Making magnets

Researchers claim to have developed a cost-effective one-step method for producing pure Samarium Cobalt rare earth permanent magnet materials.


Researchers at Northeastern University claim to have developed a rapid, high-volume and cost-effective one-step method for producing pure Samarium Cobalt rare earth permanent magnet materials.


Magnetic compounds such as Samarium Cobalt are used extensively in the design of motor and power generators. But in the past, the production of Samarium Cobalt has been a difficult and expensive multi-step process.


Invented by Dr C.N. Chinnasamy at Northeastern’s Center for Microwave Magnetic Materials and Integrated Circuits, the direct chemical synthesis process is able to produce Samarium Cobalt rapidly and in large amounts, at a fraction of the cost of the current industry method. Also, the process is environmentally friendly, since it uses chemicals that are 100 per cent recyclable .

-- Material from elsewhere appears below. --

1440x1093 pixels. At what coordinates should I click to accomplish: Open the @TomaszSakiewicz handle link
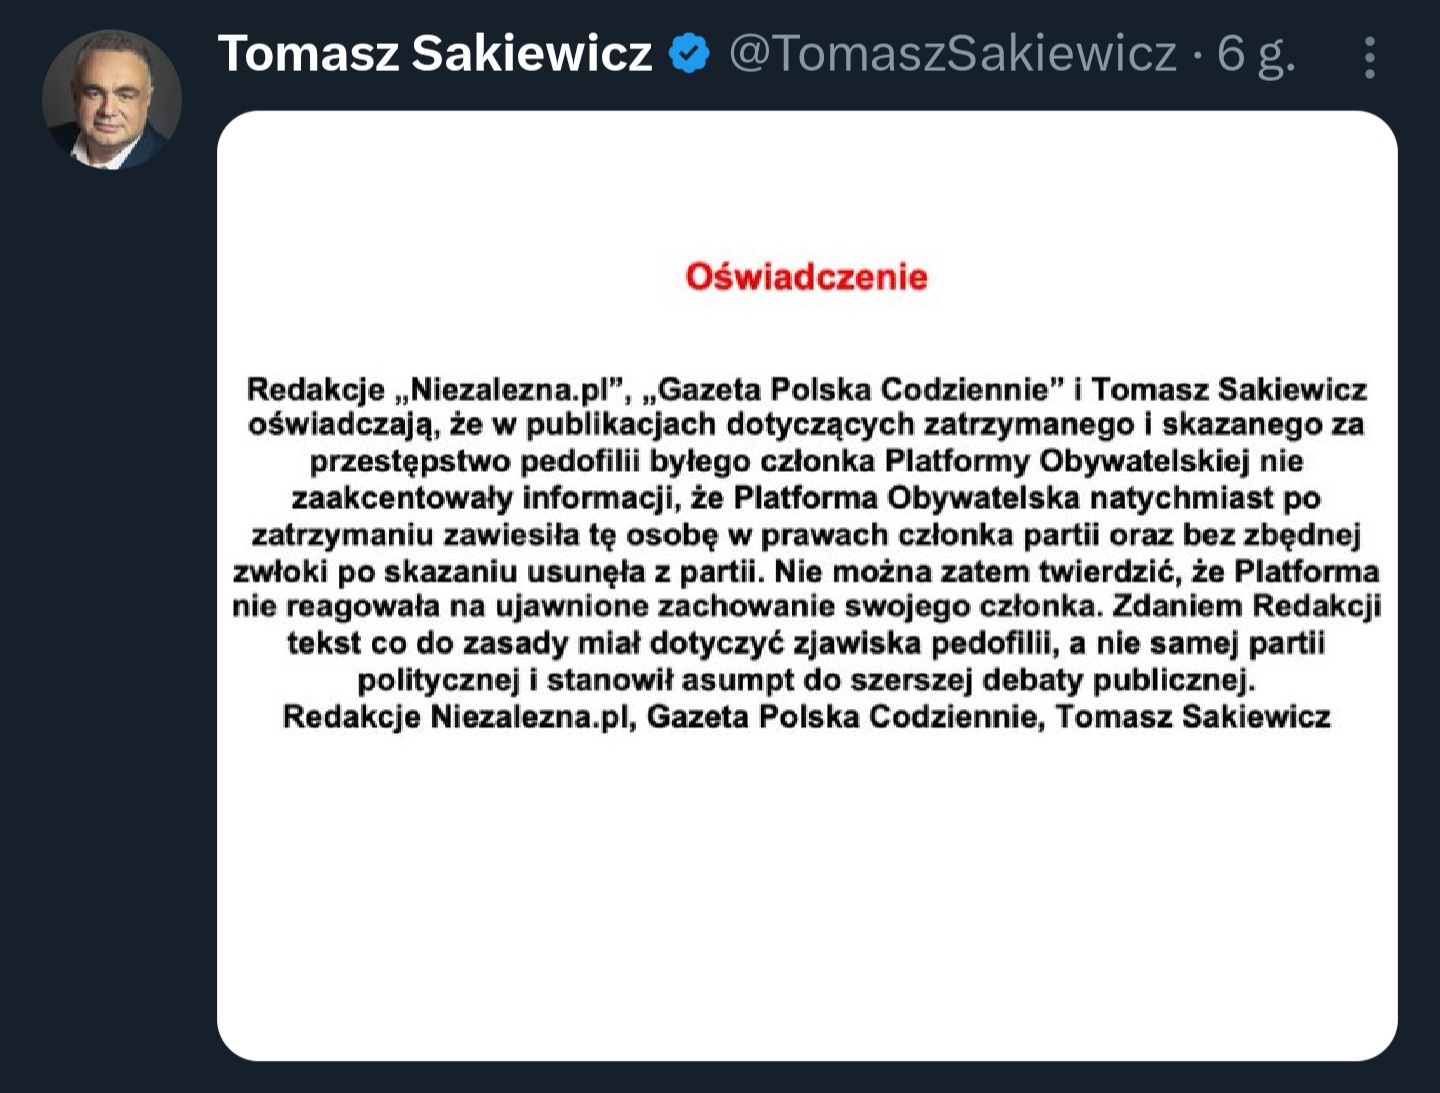click(952, 53)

Vincent Harris, director of the Center for Microwave Magnetic Materials and Integrated Circuits, said: ‘A single-step chemical process has been pursued for decades with little success. This research breakthrough represents a potentially disruptive step forward in the cost-effective processing of these important materials.’

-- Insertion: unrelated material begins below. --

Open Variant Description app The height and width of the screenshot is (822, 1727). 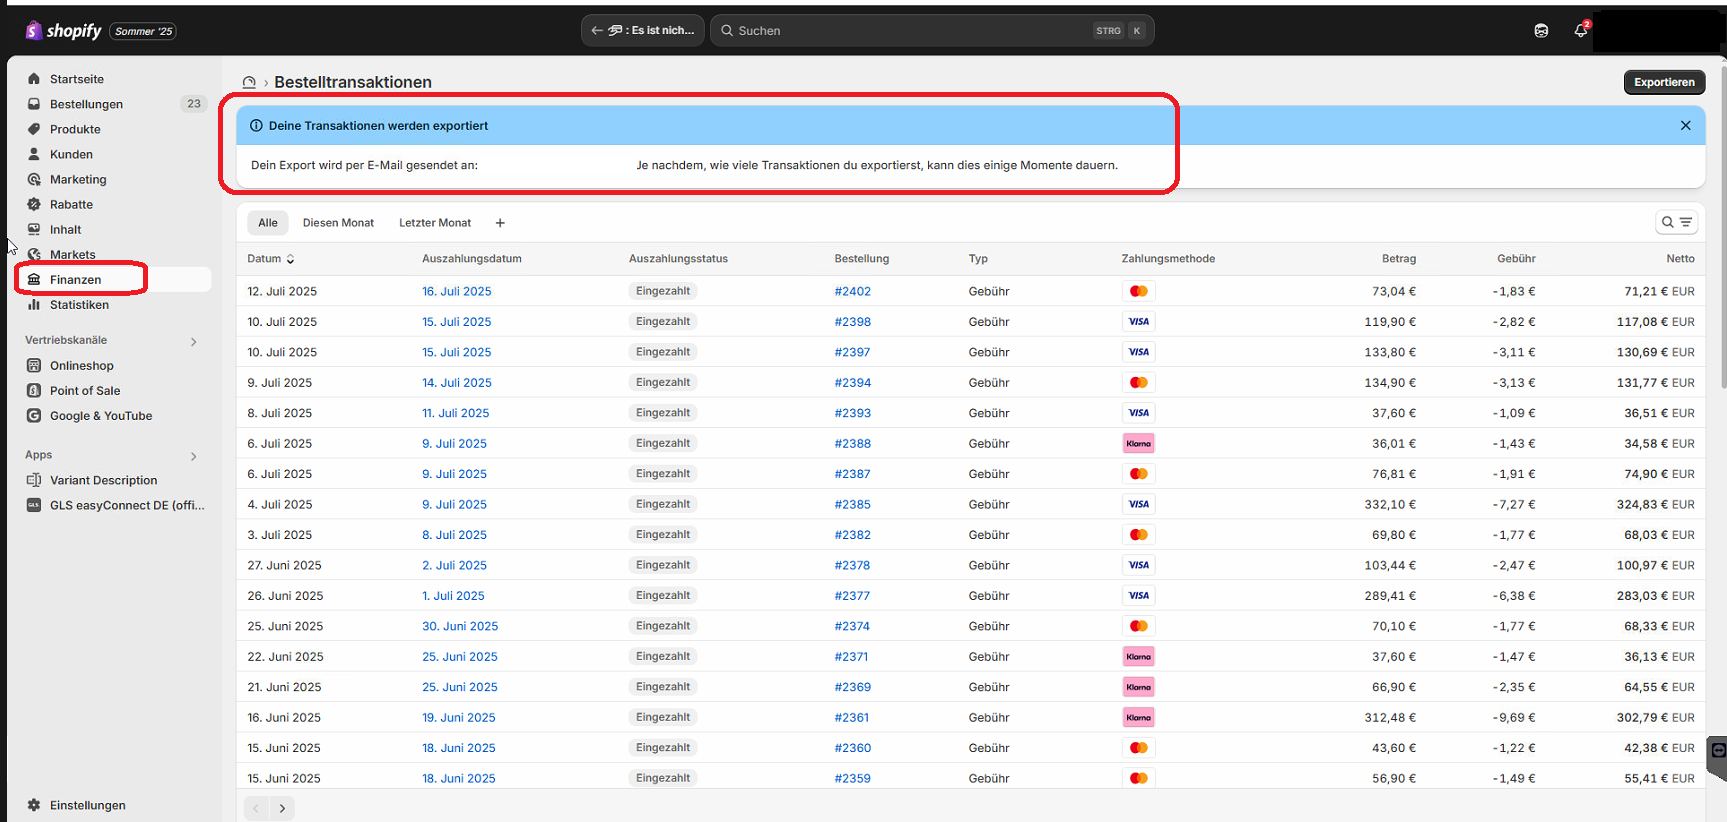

Unlike the traditional multi-step metallurgical techniques that provide limited control of the size and shape of the final magnetic particles, the Northeastern scientists’ one-step method produces air-stable ‘nanoblades’ (elongated nanoparticles shaped like blades) that allow for a more efficient assembly – a feat that may ultimately result in smaller and lighter magnets without sacrificing performance.


Chinnasamy said: ‘Such unusually shaped particles should prove valuable in the processing of anisotropic magnets that are highly sought in many military and commercial applications, and are anticipated to lead to lighter and more energy efficient end products.’